=== What the task asks ===
Whenever a line in the records below holds the string "black", copy it out.

=== Source data ===
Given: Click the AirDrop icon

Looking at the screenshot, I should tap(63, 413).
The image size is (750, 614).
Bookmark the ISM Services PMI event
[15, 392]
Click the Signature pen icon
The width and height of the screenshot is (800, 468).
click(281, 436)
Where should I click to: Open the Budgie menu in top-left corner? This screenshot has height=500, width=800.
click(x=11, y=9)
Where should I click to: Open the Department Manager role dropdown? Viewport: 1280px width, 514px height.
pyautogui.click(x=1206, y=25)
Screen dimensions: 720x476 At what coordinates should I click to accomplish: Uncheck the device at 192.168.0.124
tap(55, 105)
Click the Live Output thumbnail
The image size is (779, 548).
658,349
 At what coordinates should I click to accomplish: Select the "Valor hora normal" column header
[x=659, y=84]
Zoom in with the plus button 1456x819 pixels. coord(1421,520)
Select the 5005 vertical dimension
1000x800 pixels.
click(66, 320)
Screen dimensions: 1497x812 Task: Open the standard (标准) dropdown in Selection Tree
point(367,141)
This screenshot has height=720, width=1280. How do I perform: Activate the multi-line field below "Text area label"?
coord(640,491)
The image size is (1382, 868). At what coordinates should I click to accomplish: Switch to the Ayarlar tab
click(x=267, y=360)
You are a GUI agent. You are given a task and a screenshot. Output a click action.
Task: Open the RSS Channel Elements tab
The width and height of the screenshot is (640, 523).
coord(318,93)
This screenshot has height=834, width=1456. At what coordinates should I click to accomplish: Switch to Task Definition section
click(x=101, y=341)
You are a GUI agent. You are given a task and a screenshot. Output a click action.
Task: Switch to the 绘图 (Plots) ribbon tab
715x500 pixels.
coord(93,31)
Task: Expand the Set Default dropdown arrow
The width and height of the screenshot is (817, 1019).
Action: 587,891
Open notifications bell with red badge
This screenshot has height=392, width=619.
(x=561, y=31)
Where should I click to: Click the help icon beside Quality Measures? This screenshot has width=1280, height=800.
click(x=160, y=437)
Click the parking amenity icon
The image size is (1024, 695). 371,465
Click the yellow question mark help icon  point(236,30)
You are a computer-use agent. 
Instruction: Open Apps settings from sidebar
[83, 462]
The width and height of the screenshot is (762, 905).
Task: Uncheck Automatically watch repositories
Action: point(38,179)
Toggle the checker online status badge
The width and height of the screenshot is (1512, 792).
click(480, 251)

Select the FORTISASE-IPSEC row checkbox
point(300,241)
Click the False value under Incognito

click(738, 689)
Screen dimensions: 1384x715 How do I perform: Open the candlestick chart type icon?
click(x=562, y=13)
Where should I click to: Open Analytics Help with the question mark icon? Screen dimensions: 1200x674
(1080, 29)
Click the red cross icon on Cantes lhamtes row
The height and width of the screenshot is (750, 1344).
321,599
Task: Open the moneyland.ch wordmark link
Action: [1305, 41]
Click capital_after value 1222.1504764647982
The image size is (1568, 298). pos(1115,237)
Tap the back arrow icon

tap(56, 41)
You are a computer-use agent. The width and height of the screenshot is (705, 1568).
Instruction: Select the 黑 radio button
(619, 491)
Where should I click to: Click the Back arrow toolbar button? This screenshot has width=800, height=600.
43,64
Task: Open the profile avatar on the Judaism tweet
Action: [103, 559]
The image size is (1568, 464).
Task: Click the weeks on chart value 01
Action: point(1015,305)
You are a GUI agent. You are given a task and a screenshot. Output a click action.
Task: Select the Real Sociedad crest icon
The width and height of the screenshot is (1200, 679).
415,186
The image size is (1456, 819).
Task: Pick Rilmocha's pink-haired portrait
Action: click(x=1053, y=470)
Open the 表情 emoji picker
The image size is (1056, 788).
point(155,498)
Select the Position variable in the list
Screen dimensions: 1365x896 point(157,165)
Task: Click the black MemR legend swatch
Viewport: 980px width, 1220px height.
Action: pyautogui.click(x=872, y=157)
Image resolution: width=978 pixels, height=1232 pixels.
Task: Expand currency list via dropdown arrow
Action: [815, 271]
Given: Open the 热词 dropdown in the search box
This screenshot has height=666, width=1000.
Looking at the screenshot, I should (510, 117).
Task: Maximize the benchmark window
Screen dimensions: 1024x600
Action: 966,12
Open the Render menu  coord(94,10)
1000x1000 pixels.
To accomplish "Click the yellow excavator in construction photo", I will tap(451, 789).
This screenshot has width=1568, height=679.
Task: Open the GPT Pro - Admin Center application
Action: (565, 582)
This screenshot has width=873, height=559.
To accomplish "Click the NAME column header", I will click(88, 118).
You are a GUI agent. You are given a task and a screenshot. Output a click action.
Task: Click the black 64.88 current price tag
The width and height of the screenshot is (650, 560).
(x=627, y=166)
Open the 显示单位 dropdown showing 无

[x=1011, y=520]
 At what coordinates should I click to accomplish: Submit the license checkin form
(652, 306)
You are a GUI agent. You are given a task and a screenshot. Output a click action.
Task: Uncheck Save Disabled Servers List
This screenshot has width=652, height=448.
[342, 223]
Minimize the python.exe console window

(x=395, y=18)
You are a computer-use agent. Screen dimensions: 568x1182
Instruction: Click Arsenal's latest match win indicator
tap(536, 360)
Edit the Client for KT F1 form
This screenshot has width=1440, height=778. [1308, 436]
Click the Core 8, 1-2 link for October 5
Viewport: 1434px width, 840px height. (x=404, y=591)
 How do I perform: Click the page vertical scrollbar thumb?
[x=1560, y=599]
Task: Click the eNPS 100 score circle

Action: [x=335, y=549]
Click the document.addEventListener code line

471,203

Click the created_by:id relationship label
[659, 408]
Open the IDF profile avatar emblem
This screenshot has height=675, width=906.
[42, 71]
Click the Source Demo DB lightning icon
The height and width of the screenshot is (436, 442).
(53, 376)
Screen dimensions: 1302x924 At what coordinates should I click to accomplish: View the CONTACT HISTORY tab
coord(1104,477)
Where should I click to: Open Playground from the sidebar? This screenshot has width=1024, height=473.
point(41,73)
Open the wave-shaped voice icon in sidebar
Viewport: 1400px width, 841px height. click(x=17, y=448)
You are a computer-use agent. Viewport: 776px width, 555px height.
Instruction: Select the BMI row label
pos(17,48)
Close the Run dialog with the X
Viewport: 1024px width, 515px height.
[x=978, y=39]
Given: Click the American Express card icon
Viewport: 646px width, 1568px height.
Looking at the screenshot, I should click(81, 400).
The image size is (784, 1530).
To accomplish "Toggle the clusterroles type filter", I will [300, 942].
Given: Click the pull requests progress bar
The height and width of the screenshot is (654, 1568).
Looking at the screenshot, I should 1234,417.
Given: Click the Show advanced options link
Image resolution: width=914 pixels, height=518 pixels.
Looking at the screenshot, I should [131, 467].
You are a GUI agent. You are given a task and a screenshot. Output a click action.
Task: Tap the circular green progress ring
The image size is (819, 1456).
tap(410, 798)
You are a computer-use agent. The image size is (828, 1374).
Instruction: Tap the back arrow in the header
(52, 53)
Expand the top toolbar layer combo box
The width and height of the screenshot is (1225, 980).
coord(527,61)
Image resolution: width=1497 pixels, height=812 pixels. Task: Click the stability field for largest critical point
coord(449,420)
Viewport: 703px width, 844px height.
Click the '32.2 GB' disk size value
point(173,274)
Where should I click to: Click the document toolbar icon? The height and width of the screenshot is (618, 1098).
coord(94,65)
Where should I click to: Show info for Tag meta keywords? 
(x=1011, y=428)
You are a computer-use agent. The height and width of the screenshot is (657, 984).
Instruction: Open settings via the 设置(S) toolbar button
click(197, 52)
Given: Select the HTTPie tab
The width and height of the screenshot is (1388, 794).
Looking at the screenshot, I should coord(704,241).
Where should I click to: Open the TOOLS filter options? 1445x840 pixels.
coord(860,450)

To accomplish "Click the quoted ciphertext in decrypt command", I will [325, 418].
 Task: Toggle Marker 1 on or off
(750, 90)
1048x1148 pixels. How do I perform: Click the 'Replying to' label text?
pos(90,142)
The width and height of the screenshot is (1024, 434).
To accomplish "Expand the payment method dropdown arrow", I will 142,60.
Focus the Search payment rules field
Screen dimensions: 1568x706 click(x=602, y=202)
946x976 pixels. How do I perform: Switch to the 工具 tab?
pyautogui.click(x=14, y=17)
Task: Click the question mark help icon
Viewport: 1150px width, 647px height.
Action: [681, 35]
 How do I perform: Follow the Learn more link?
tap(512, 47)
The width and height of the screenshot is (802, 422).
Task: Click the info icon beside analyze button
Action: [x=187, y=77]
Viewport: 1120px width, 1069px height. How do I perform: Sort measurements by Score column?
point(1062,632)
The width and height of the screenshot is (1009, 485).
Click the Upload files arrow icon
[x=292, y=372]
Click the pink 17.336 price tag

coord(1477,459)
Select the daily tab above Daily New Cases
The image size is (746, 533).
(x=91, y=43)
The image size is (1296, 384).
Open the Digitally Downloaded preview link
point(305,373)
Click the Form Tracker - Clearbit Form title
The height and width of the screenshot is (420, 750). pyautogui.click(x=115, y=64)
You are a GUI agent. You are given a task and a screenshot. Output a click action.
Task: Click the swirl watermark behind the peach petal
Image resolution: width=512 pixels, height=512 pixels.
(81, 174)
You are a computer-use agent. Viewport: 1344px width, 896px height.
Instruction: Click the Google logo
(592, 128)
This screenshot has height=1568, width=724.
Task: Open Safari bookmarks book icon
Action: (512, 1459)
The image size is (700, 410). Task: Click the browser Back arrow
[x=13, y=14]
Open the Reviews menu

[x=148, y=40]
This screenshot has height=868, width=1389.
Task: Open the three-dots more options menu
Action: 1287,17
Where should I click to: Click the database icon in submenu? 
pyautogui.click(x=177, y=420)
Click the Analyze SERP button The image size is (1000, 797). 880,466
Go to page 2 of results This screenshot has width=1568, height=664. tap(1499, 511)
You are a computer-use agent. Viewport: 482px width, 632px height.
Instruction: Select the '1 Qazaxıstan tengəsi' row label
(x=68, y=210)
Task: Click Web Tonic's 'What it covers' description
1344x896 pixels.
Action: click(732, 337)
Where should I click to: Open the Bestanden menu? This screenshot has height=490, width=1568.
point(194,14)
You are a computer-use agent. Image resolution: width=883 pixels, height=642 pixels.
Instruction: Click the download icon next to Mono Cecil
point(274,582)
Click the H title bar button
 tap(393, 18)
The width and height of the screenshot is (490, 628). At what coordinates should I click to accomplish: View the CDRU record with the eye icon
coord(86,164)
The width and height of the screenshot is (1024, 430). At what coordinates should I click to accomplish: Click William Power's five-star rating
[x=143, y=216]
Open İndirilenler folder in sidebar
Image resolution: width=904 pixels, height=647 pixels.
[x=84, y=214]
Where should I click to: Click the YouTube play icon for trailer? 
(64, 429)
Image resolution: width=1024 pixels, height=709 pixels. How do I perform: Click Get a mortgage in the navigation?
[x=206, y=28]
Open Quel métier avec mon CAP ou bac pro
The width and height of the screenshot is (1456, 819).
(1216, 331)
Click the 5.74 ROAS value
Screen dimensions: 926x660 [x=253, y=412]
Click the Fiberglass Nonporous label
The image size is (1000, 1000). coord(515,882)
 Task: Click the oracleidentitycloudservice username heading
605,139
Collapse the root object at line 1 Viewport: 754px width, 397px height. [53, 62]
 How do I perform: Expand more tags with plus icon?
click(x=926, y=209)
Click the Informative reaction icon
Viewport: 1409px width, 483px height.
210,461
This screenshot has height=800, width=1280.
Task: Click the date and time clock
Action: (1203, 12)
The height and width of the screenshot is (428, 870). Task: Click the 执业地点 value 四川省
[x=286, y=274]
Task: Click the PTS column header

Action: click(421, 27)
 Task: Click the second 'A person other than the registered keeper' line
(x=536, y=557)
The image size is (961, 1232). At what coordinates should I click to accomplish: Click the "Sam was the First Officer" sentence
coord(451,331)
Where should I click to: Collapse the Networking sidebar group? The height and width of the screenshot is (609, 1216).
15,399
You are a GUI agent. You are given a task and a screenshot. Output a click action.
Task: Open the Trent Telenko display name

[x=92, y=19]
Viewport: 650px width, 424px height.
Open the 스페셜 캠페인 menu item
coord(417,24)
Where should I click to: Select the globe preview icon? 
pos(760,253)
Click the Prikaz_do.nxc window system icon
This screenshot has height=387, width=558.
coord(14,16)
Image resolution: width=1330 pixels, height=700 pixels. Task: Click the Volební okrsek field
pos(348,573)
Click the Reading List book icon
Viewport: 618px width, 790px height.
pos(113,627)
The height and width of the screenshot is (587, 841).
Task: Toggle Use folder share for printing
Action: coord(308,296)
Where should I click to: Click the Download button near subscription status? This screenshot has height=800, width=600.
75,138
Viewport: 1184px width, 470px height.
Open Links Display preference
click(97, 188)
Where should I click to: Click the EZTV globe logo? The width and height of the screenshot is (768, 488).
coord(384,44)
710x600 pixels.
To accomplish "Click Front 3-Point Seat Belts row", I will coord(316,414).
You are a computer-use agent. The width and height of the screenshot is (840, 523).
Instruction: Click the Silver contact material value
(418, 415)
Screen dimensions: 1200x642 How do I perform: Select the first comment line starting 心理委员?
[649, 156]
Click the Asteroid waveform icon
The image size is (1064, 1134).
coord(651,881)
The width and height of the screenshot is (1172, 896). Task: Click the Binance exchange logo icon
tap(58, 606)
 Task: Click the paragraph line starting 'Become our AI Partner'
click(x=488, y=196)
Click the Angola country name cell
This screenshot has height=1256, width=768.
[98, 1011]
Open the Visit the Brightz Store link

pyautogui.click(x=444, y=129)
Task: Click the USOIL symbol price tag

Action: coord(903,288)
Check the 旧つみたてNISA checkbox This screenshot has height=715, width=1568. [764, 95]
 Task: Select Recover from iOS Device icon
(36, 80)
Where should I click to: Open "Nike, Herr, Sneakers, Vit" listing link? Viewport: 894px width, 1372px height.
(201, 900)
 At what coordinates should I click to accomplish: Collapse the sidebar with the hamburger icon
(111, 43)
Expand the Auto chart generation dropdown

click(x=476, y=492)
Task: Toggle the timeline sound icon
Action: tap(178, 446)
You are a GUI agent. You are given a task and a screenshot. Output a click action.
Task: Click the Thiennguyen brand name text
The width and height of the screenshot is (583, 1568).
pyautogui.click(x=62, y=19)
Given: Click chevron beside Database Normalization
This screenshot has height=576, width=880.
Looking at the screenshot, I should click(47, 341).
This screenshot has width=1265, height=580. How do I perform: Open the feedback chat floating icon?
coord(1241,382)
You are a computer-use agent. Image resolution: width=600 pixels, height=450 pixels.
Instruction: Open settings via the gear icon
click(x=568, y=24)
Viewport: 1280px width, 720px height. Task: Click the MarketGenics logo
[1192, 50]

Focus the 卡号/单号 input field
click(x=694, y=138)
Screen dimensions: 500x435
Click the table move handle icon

=== Result for this exercise ===
Task: Click the black MemR legend swatch
Task: Click the black 64.88 current price tag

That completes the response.